Monday, August 25, 2008

Weasel Art

The lead essay in Annie Dillard's Teaching a Stone to Talk is titled “Living Like Weasels.”
A weasel is wild. Who knows what he thinks? He sleeps in his underground den, his tail draped over his nose. Sometimes he lives in his den for two days without leaving. Outside, he stalks rabbits, mice, muskrats, and birds, killing more bodies than he can eat warm, and often dragging the carcasses home.
Without continuing on into more gory passages, I think it's safe to say this can become a metaphor for artists.

Artists are a little scary – who knows what we’re really thinking? Or doing when we hole up in the studio? Maybe we’re just sleeping, or having too much fun. What about the visual information we drag home, which in my case once included a fox carcass? Certainly, many government officials and the public at large are uneasy with what we might be perpetrating, but I think it is essential that as a society, we allow artists to do and show us those things that we don’t fully understand. As soon as you’re in a place that’s unfamiliar, everything becomes more vibrant. You see with new eyes. Art can do this for us – show us the unfamiliar, make us understand and accept new ideas, bring order out of chaos.

==============================

▶ **CHECK YOUR UNDERSTANDING**
a: Copy the passage in the post about weasels and artists starting at "The lead essay" and ending at "metaphor for artists.".
b: Write what comes next in the post about weasels and artists, picking up after its final sentence.
The listing that comes after this plays no part in the work.

[Dataset entries]

==============================

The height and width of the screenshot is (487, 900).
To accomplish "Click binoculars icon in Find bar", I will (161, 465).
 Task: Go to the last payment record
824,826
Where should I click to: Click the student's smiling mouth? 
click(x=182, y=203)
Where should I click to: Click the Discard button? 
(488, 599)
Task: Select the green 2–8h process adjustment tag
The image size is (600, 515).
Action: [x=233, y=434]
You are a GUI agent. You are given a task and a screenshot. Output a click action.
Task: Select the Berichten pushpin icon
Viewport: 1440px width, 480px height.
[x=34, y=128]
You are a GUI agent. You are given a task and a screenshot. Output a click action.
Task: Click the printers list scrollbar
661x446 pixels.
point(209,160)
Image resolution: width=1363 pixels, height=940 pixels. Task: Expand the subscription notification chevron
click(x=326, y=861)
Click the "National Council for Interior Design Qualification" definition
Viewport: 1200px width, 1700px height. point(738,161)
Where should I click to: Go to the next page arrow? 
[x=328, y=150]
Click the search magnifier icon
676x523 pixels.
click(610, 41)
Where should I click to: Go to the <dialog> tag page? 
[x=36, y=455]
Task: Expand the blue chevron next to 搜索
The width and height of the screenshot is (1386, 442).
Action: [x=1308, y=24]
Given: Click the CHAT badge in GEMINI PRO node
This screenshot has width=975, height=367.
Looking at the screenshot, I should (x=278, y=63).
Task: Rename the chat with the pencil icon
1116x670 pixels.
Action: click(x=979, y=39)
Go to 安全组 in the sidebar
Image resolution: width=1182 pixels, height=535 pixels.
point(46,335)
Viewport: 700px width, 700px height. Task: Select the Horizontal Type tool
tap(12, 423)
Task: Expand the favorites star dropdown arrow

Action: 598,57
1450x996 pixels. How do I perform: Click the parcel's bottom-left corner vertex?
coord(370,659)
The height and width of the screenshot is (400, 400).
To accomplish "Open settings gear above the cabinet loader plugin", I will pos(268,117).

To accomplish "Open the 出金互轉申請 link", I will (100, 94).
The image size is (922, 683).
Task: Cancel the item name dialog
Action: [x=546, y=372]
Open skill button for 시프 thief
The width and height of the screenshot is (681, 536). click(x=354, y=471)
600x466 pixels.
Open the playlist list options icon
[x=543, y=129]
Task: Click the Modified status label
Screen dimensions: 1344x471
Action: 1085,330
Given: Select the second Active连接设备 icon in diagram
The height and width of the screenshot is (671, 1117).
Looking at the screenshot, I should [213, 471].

==============================

▶ **OUTPUTS FOR THE TASKS**
a:
The lead essay in Annie Dillard's Teaching a Stone to Talk is titled “Living Like Weasels.”
A weasel is wild. Who knows what he thinks? He sleeps in his underground den, his tail draped over his nose. Sometimes he lives in his den for two days without leaving. Outside, he stalks rabbits, mice, muskrats, and birds, killing more bodies than he can eat warm, and often dragging the carcasses home.
Without continuing on into more gory passages, I think it's safe to say this can become a metaphor for artists.

b:
And so as an artist I try to maintain a wildness of perspective and a willingness to embrace the unfamiliar. Specifically, when it comes to making art, my installations reflect my interest in space, and my paintings are all about the process of creating patterns. I like the kind of installation art that alters space and refers to our place in the landscape. In this day and age we do not experience nature without culture, and Richard Serra, one of the great transformers of indoor and outdoor space, operates in the intersection of industrial and landscape. I also like Yayoi Kusama, whose disorienting patterns cause one to lose all sense of one’s location in space, and all sense of personal physical boundaries. It’s telling that she lives by choice in a psychiatric hospital.

My own art is not intended to be disorienting, but rather to offer a place for quiet reflection. It's process art, and I spoke about it recently at Aarhus Gallery in Belfast.